A fisherman with a battered knee who spent two nights in the wild, a woman with a broken ankle who needed the help of 19 rescuers and a helicopter extraction from Fossil Creek provided search and rescue teams with a strenuous preview of things to come.
Alas: Spring has barely hit Rim Country, but the rescue business is already booming.
Volunteer search and rescue members hit the trails the last two weekends in a row, rescuing hikers and an angler using ropes, pulleys, wheeled-litters and even a helicopter. The only rescue technique not trotted out were the horses.
The most dramatic rescue occurred near Haigler Creek, 34 miles east of Payson, at the start of the Hellsgate Wilderness.
A man in his 50s was trout fishing in the creek near the Alderwood Campground.
Just a short time into his trip, the man reportedly fell on some wet rocks, badly injuring his knee, said Bill Pitterle, Tonto Rim Search and Rescue commander.

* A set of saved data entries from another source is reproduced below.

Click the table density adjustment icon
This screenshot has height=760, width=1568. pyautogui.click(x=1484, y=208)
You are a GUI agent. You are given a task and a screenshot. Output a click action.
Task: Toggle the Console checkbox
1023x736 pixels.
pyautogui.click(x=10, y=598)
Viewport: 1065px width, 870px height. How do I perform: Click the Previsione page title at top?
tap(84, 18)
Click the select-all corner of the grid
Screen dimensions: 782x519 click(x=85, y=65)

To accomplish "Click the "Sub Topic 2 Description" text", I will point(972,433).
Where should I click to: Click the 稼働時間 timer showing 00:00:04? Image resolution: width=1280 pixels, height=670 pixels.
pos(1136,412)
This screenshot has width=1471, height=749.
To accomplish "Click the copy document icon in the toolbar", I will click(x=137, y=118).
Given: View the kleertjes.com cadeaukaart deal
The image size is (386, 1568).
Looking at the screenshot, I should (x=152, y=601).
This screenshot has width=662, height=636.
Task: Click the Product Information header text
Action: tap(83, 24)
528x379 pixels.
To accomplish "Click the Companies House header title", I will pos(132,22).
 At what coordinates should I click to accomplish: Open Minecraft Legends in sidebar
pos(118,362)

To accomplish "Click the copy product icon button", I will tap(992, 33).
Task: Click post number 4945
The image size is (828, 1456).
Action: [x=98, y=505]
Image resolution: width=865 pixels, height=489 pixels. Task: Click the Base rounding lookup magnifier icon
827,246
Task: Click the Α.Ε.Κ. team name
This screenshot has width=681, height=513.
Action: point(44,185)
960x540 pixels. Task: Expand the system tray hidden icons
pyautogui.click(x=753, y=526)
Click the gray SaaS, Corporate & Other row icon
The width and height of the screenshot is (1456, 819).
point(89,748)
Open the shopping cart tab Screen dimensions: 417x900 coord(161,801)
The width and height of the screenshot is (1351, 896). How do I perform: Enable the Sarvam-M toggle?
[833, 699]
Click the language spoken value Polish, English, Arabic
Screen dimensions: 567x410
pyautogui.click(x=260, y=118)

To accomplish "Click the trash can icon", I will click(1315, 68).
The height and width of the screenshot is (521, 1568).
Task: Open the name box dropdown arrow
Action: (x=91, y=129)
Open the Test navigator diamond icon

The man’s family did not expect him home for another few days, so without a phone signal, the man waited by the creek, unable to walk.
Two days later, when the man did not arrive home, his concerned family called the Gila County Sheriff’s Office, who agreed to send out a helicopter in the morning.
The man’s two sons decided not to wait and drove up from the Valley to look for him themselves.
A short distance down the canyon, the boys found their father and called for help.
TRSAR’s rope team determined it was easier to haul the man out vertically than hike down and carry him out.
“We determined it would be really rough coming up that canyon,” he said. “It is much easier to go vertical if we can — it makes for a more straightforward mission.”
The team found an area 400 feet above the man and rigged a pulley system.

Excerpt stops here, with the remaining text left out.